Text section —
Thread: scanf(), whitespace, and EOF

  1. #1
    Registered User
    Join Date
    May 2008
    Posts
    87

    scanf(), whitespace, and EOF

    Hi,

    I'm trying to parse whitespace-delimited doubles out of an input stream. I'm having trouble properly detecting the end of the file. Here is a small program which reproduces this:

    Code:
    #include <stdio.h>
    
    int main(int argc, char *argv[]) {
        double d;
        double sum;
        int n;
    
        sum = 0;
        do {
            n = scanf(" %lf", &d);
            if (n == 1) sum += d;
        } while (n != EOF);
    
        if (!feof(stdin))
            perror(argv[0]);
    
        printf("%lf\n", sum);
        return 0;
    }
    This program has trouble detecting the end of the file when there is a trailing space after the last number. If I am entering numbers in from the terminal, I have to press ctrl-d to send EOF twice. I have another program that shells out to this one (not shown), and even after closing the stream on the parent process's end, the scanf() above seems to block forever after reading the last number out of the input. Interestingly, the program has no trouble with trailing whitespace if the input is redirected or piped in from the shell.

    So, this fails (or requires two ctrl-d's)
    $ ./test
    1 2 3SPACE

    But this does not:
    $ echo "1 2 3 " | ./test

    Nor does this:
    $ echo "1 2 3 " > numbers
    $ ./test < numbers

    I think if can fix it for the first case, the problem when calling the program from another program and sending the input over a pipe will resolve itself.

    How can I better detect EOF?

    I'm on an ubuntu 10.10 machine, gcc 4.4.5

    Thanks,
    Jason

  2. #2
    and the hat of int overfl Salem's Avatar
    Join Date
    Aug 2001
    Location
    The edge of the known universe
    Posts
    39,660
    There is nothing wrong with your program or the handling of EOF

    > I have to press ctrl-d to send EOF twice
    Well the first crtl-d acts like \n (except that no character is put into the input stream). The effect in question is that the currently buffered characters (1 2 3) are sent to the program.

Objectives —
[1] Resize the rows from the line holding "Screen dimensions: 681x778" through the end of the rows, inclusive. Reproduce those lines, requests included, and multiply every coordinate in the answers by 2.45, rounding to whole numbers with halves rounded up. Leave the pictures out.
[2] Extend the forum thread on scanf(), whitespace, and EOF, picking up right after its final sentence.

Some rows:
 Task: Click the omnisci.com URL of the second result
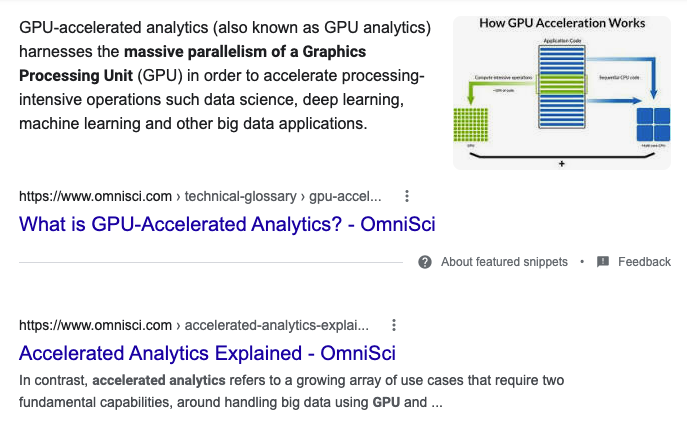coord(95,325)
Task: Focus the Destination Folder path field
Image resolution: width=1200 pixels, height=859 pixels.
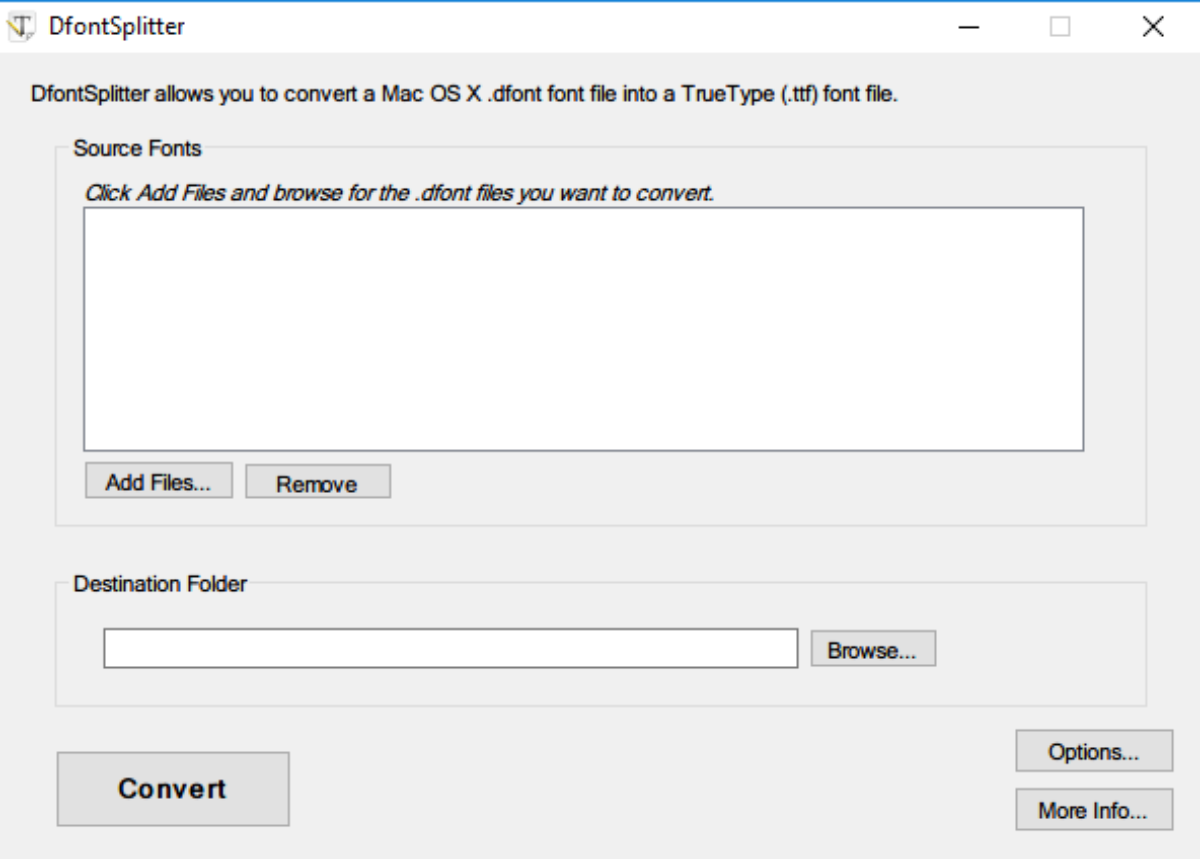Action: [450, 649]
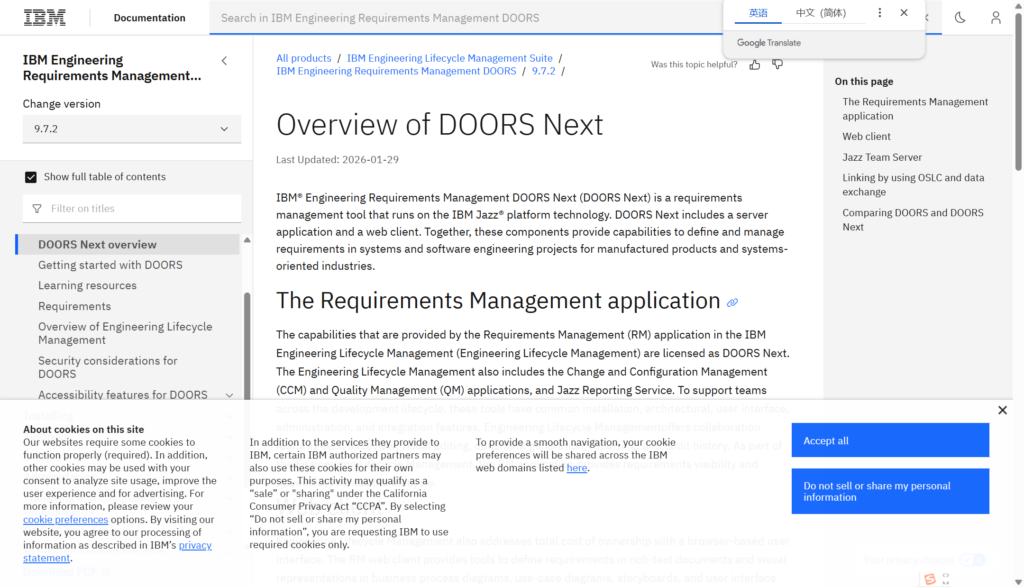Switch to dark theme via moon icon
Screen dimensions: 1024x587
click(960, 18)
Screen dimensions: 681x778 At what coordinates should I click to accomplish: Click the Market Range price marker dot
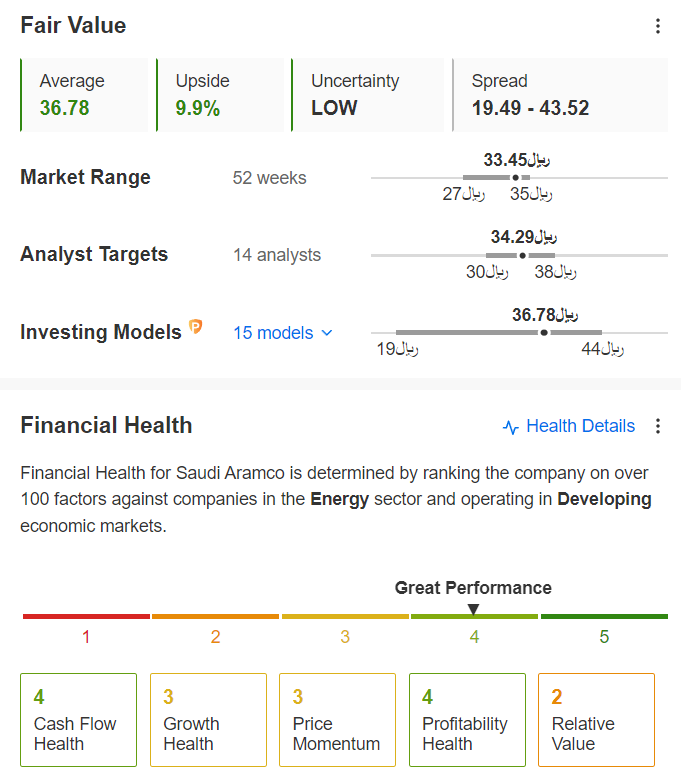pos(516,177)
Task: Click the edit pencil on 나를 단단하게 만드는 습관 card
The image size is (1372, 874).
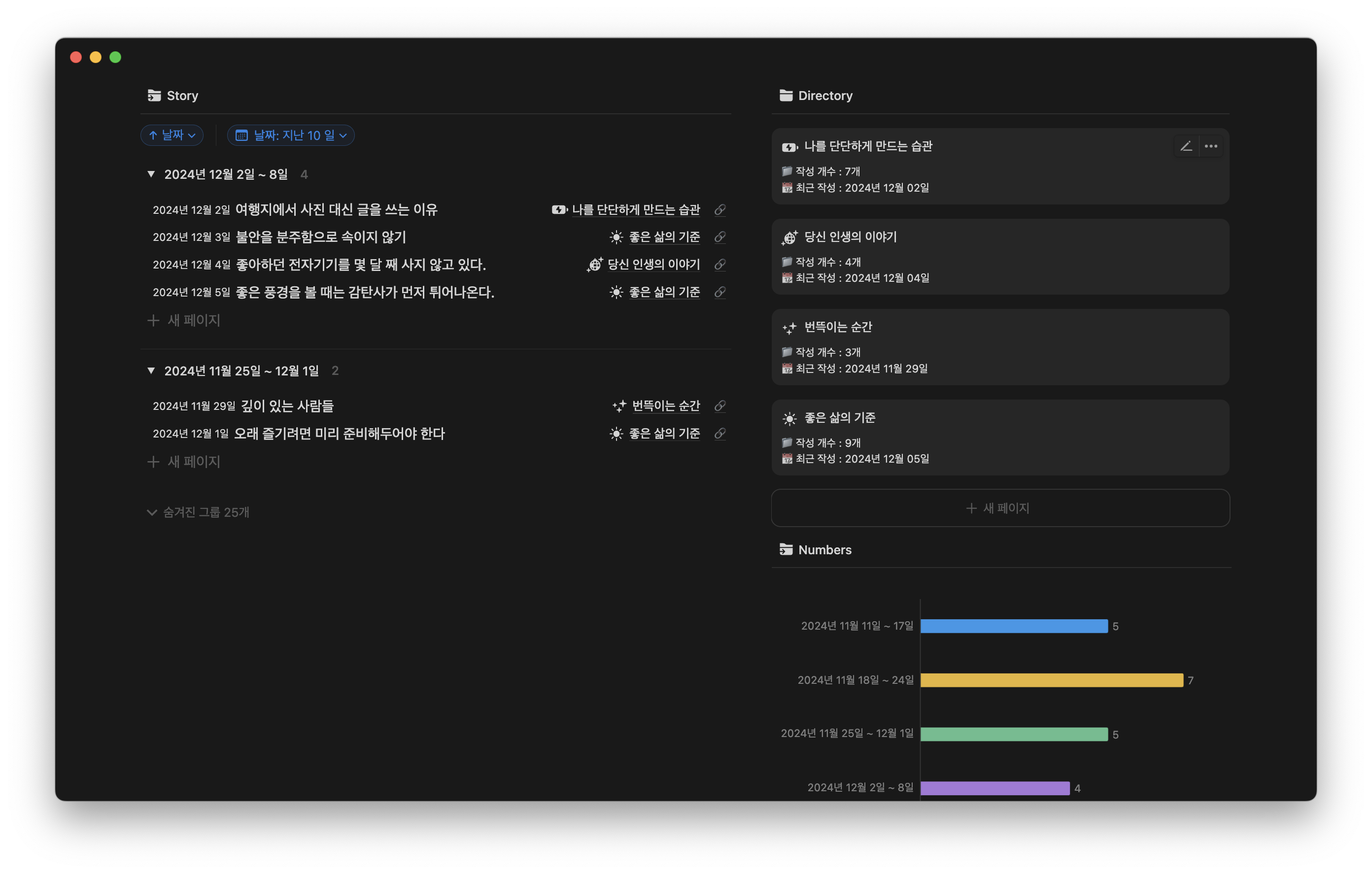Action: point(1186,146)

Answers given —
[1]
Screen dimensions: 681x778 At what coordinates should I click to accomplish: Click the Market Range price marker dot
pos(1264,434)
Task: Click the edit pencil on 나를 단단하게 만드는 습관 card
The image size is (1372, 874).
Action: point(2906,358)

[2]
    Having sent all the characters, there are no characters in the driver buffer when the second ctrl-d is pressed, so it sends EOF through to your program.

    Your echo/redirection tests show it is working normally.
    If you dance barefoot on the broken glass of undefined behaviour, you've got to expect the occasional cut.
    If at first you don't succeed, try writing your phone number on the exam paper.

  3. #3
    Registered User
    Join Date
    May 2008
    Posts
    87
    I see. As my first post alluded to, ultimately I would like to call this program from another, send it input, and read its output. Tonight after work, I'll write up and post a little test calling program to see if that is where I am going wrong.

  4. #4
    Banned
    Join Date
    Aug 2010
    Location
    Ontario Canada
    Posts
    9,547
    Quote Originally Posted by jason_m View Post
    I see. As my first post alluded to, ultimately I would like to call this program from another, send it input, and read its output. Tonight after work, I'll write up and post a little test calling program to see if that is where I am going wrong.
    If that's your goal and you are not sending more than 256 character command lines why not use the arc/arv construct in main to pass the data right on your command line... no more scanf headaches...

    If you continue with redirected input, try using ...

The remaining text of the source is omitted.